§ WHAT THE TASK ASKS:
Below are records; report how many of their lines contain the word "version", giving only the number.

§ EXTRACTED RECORDS:
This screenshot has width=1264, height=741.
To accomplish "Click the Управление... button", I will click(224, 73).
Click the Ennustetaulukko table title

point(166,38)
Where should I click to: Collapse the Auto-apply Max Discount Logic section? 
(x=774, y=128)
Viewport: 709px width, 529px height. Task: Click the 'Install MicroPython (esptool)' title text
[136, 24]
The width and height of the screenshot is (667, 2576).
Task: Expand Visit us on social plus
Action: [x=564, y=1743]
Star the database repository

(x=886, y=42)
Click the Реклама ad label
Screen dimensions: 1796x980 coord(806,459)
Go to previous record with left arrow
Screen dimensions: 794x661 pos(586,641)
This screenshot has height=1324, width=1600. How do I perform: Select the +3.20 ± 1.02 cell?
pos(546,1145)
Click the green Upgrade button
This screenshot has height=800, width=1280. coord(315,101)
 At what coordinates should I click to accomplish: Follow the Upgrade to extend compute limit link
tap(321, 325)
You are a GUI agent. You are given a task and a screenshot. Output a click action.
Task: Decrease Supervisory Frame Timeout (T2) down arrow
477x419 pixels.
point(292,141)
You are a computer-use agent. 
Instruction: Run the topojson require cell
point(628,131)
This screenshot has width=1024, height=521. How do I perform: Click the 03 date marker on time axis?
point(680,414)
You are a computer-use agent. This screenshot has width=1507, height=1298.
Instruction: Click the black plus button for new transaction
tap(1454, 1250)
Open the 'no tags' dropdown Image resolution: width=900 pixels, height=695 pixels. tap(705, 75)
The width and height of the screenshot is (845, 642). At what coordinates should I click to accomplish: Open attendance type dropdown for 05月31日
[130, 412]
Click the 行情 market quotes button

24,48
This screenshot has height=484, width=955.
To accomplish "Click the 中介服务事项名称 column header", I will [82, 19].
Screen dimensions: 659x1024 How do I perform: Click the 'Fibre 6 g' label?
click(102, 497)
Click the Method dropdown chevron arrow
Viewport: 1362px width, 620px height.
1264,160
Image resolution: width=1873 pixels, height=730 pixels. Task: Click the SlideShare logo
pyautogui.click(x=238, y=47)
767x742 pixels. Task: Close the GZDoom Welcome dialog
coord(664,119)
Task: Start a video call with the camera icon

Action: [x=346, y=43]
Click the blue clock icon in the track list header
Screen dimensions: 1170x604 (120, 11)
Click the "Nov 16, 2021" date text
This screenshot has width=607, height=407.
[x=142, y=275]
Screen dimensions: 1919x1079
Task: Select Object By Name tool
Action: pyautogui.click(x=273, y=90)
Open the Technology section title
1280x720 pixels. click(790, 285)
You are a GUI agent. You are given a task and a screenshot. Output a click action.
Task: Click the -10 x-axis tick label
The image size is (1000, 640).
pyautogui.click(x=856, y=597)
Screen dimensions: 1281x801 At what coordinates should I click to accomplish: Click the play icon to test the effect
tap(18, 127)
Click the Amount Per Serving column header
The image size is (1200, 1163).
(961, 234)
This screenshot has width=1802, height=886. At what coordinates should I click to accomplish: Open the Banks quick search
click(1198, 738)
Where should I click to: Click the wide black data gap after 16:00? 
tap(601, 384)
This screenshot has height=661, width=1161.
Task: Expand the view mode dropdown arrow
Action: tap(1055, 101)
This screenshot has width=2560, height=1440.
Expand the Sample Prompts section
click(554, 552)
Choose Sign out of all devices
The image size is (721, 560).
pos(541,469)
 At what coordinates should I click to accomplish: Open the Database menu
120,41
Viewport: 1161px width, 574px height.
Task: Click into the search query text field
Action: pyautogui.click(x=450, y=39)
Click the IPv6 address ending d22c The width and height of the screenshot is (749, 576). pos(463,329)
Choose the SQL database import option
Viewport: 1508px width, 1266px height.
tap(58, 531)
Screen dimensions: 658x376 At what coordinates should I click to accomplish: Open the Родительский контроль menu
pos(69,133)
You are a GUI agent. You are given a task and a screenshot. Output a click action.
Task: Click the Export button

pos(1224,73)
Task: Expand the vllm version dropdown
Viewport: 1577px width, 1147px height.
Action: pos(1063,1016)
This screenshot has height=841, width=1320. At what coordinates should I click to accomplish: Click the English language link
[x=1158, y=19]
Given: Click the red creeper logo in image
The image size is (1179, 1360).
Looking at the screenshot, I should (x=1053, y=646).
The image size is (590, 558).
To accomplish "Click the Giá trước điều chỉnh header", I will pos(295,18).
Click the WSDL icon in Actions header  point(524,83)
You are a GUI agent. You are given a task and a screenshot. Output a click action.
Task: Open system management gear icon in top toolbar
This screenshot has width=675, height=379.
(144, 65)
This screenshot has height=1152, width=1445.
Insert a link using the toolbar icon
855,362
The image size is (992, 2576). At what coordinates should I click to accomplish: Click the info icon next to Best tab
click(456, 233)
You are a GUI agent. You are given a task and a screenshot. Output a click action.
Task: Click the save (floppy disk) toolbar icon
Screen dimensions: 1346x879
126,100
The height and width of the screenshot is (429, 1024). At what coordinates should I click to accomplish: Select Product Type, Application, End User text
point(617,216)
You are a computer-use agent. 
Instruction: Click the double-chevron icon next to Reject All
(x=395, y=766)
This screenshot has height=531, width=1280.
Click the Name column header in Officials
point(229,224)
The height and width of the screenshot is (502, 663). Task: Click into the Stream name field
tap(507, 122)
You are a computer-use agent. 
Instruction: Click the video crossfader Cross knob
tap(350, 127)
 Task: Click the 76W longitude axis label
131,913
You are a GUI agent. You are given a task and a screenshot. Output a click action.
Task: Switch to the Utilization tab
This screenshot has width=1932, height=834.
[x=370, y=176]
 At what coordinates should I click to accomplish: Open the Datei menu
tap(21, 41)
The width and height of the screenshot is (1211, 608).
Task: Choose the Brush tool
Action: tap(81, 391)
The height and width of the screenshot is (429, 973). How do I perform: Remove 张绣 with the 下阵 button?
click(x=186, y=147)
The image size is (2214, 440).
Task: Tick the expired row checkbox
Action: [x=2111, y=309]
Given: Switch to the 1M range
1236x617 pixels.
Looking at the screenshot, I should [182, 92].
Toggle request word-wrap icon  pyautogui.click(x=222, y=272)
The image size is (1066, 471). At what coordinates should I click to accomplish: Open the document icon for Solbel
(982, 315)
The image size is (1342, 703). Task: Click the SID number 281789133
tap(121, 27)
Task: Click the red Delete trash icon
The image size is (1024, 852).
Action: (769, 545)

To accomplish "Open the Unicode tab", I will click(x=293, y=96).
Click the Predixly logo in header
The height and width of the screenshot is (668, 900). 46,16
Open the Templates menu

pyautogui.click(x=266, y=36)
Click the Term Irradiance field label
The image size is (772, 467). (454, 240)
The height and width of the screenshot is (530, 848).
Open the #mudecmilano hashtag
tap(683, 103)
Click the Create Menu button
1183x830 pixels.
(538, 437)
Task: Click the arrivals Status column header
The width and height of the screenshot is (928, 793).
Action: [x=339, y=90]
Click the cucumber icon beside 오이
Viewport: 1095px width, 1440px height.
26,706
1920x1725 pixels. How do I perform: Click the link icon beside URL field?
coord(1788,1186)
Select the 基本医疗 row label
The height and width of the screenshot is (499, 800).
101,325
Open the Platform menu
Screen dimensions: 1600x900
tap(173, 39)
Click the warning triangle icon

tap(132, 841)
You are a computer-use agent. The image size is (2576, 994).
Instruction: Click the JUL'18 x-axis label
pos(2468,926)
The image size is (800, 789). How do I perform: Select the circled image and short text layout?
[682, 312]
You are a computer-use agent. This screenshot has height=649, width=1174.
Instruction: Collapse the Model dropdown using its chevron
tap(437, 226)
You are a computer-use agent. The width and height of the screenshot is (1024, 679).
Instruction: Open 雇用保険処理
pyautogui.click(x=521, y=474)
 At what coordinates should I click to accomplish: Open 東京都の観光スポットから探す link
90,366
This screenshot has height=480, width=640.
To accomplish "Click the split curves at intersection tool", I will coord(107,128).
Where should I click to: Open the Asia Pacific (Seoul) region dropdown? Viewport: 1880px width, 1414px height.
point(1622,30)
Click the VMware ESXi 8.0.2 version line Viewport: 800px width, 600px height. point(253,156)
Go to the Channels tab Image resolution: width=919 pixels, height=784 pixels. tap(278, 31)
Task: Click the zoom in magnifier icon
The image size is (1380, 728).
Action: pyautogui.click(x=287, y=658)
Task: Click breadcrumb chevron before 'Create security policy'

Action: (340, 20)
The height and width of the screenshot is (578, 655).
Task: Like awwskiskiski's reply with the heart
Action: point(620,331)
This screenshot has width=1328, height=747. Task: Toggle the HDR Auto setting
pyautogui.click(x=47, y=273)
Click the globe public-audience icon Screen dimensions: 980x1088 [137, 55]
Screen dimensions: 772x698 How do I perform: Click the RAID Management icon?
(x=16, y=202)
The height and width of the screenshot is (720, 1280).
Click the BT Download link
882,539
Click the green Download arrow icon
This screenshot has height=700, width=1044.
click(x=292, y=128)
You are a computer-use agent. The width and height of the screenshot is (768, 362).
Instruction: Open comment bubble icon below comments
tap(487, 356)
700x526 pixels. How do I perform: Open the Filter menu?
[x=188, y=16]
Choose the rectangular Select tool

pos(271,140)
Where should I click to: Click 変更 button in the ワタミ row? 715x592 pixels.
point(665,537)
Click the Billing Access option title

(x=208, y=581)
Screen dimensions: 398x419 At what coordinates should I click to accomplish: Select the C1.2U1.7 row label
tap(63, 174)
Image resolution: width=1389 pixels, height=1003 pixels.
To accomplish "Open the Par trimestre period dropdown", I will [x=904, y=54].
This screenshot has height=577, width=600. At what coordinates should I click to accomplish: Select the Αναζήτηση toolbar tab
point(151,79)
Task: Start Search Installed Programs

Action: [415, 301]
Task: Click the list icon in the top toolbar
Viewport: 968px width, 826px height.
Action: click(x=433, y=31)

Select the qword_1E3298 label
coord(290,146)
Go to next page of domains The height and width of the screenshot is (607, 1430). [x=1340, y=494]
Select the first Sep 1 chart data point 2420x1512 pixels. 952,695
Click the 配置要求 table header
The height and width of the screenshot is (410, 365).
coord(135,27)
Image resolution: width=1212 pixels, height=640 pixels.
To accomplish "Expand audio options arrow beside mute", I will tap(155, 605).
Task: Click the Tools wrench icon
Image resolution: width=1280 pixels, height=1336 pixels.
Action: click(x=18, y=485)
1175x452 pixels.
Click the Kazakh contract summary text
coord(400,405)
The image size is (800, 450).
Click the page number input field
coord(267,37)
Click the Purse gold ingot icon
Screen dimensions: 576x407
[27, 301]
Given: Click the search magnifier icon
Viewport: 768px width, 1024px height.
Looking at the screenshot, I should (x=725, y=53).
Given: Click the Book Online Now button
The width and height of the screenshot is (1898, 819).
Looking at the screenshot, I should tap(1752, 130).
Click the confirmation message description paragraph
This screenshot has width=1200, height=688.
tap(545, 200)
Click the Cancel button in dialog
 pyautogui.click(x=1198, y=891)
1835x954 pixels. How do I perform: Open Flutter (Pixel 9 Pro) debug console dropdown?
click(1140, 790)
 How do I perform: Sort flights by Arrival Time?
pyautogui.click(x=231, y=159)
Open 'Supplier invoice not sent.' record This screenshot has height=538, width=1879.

§ REPLY TO THE EXERCISE:
2